理由はいくつかありますが、よく挙がるのが「家庭との両立の難しさ」です。
現役美容師が約52万人に対して、資格を持ちながら現場を離れた「休眠美容師」は75万人。
出産や育児をきっかけに離職し、そのまま戻れなくなるケースが多いと言われています。
技術職であるがゆえに、ブランクが復帰のハードルになりやすいという事情もあります。
美容の仕事が好きで入った世界なのに、家庭を持つと離れざるを得ない。
編集部時代、美容師さんへの取材で何度もこの話を聞きました。
こうした環境のなかで、家庭を持ちながらビジネスを成功させた女性たちがいる。
彼女たちはどうやって家族と仕事を両立させてきたのでしょうか。
たかの友梨、78歳の経営者を支える家族の存在
美容業界で「女性経営者」といえば、まず名前が挙がるのがたかの友梨さんです。
1978年にたかの友梨ビューティクリニックの1号店をオープンしてから、48年。
2026年現在、78歳にして現役の経営者として走り続けています。
全国70店舗、すべて直営。
フランチャイズに頼らず自社で品質を管理し続けるスタイルは、創業当時から変わっていません。

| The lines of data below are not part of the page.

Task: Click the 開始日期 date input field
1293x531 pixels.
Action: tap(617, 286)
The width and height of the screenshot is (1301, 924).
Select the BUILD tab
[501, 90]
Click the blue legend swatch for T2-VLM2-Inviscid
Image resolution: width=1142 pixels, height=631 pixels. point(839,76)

2019年には西日本豪雨への個人寄付で紺綬褒章を受章し、2025年にも2度目の受章を果たしています。
養母の言葉が原点になった
たかの友梨さんの半生は、壮絶という言葉では足りないかもしれません。
2歳で養子に出され、その後も養父母の離婚を経験し、小学2年生で養母の実家に預けられました。

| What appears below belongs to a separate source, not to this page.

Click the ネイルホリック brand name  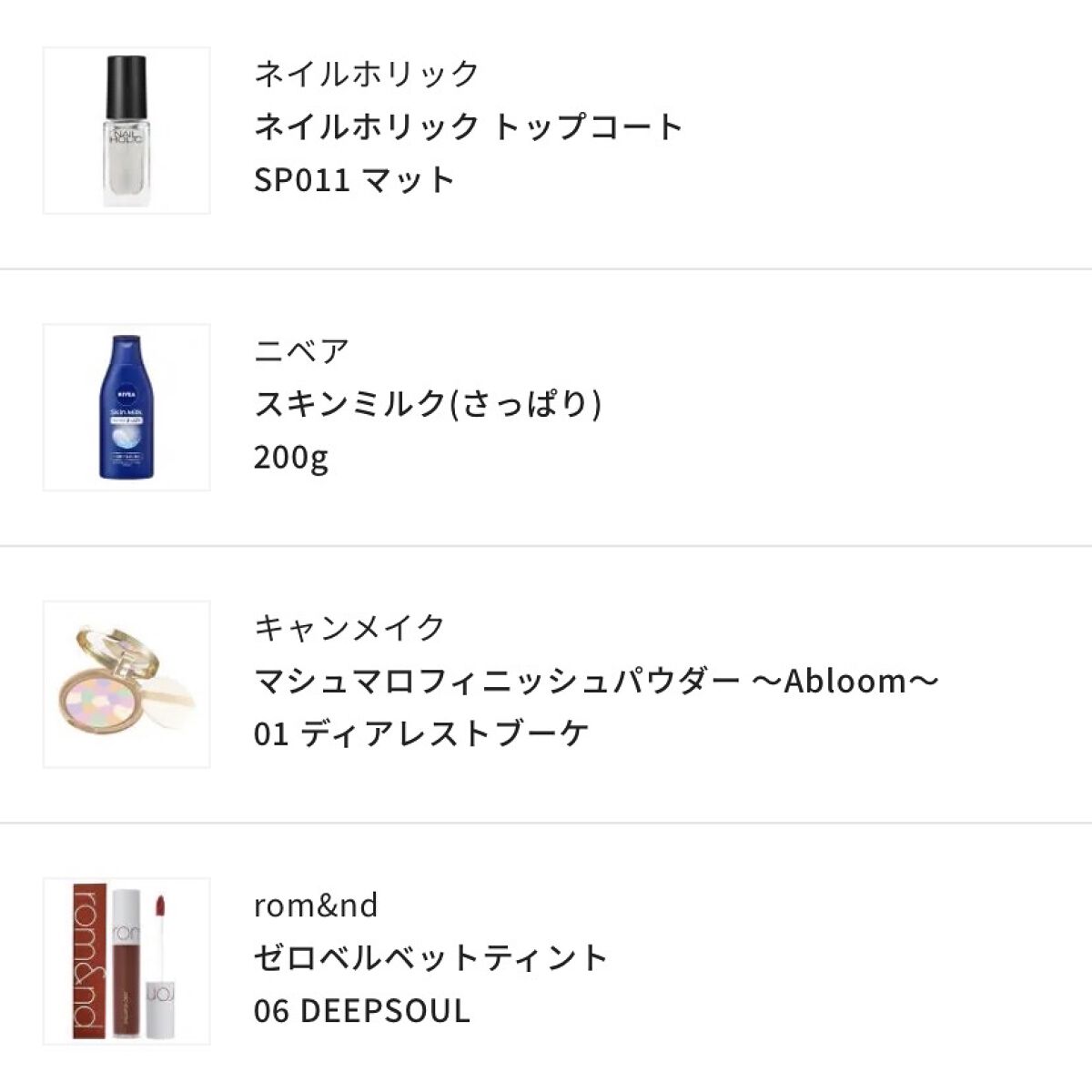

15歳のとき、戸籍謄本で自分が養子だったことを知ります。
そんな環境で育てた養母・八千代さんの口癖は「手に職をつけなさい」でした。
もうひとつ、繰り返し言われた言葉があります。
「頑張る人間と頑張らない人間が、同じことができるわけがない」。
この言葉が、24歳で単身フランスに渡る決断につながりました。
1972年、8か月間フランスでエステティックの技術を叩き込み、帰国後に美顔器の開発で起業。
そこから1978年にエステサロン1号店をオープンし、以降はスイスのエイジングケア、インドのアーユルヴェーダ、ハワイのロミロミなど世界中の美容技術を取り入れてきました。

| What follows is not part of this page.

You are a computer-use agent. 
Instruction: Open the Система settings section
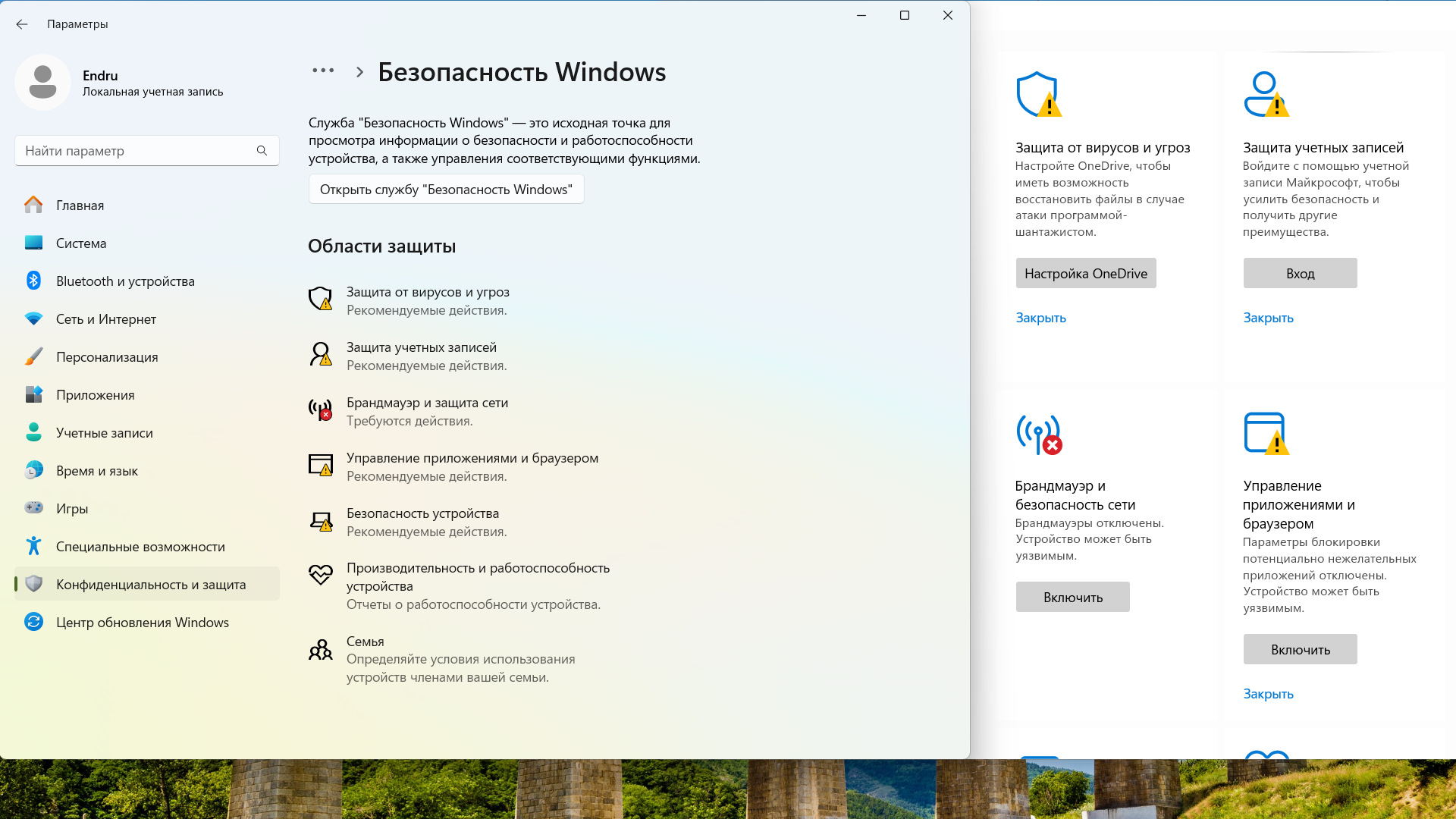(81, 243)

養母から受け取った「手に職をつけなさい」という言葉を、文字通り体現した人生です。
35歳で豪邸を建てたとき、養母の反応は「おまえはこんなもんじゃない」だったそうです。
褒めるのではなく、もっと先を見せる。
厳しいようでいて、誰よりも信じている。
そういう距離感だったのだろうと思います。
娘・友花さんとの今
たかの友梨さんには長女の友花さんがいます。
最近のInstagramでは、友花さんとの日常が時折投稿されていて、経営者としての顔とは違う一面が見えます。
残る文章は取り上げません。